Here we present an application of the fundamental theorem of finitely generated abelian groups.

Example (Abelian groups of order $120$ ):

Let $G$ be an abelian group of order $n=120$ . Since the group is finite it is obviously finitely generated, so we can apply the theorem. There exist $n_1,n_2,\ldots,n_s$ with $$G\cong \Ints/n_1\Ints\oplus\Ints/n_2\Ints\oplus\ldots\oplus\Ints/n_s\Ints$$ $$\forall i, n_i\geq 2;\quad n_{i+1}\mid n_i\ \text{for } 1\leq i\leq s-1$$ Notice that in the case of a finite group, $r$ , as in the statement of the theorem, must be equal to $0$ . We have $$n=120=2^3\cdot3\cdot5=\prod_{i=1}^s n_i=n_1\cdot n_2\cdot \ldots \cdot n_s$$ and by the divisibility properties of $n_i$ we must have that every prime divisor of $n$ must divide $n_1$ . Thus the possibilities for $n_1$ are the following $$2\cdot 3\cdot 5,\quad 2^2\cdot 3 \cdot 5,\quad 2^3\cdot 3\cdot 5$$ If $n_1=2^3\cdot 3\cdot 5=120$ then $s=1$ . In the case that $n_1=2^2\cdot 3 \cdot 5$ then $n_2=2$ and $s=2$ . It remains to analyze the case $n_1=2\cdot 3 \cdot 5$ . Now the only possibility for $n_2$ is $2$ and $n_3=2$ as well.

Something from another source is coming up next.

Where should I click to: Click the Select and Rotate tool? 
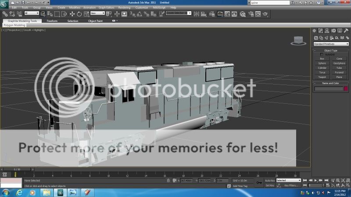tap(79, 14)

Hence if $G$ is an abelian group of order $120$ it must be (up to isomorphism) one of the following: $$\Ints/120\Ints,\quad \Ints/60\Ints\oplus \Ints/2\Ints,\quad \Ints/30\Ints\oplus\Ints/2\Ints\oplus\Ints/2\Ints$$ Also notice that they are all non-isomorphic. This is because $$\Ints/(n\cdot m)\Ints \cong \Ints/n\Ints\oplus \Ints/m\Ints \Leftrightarrow \operatorname{gcd}(n,m)=1$$ which is due to the Chinese Remainder theorem.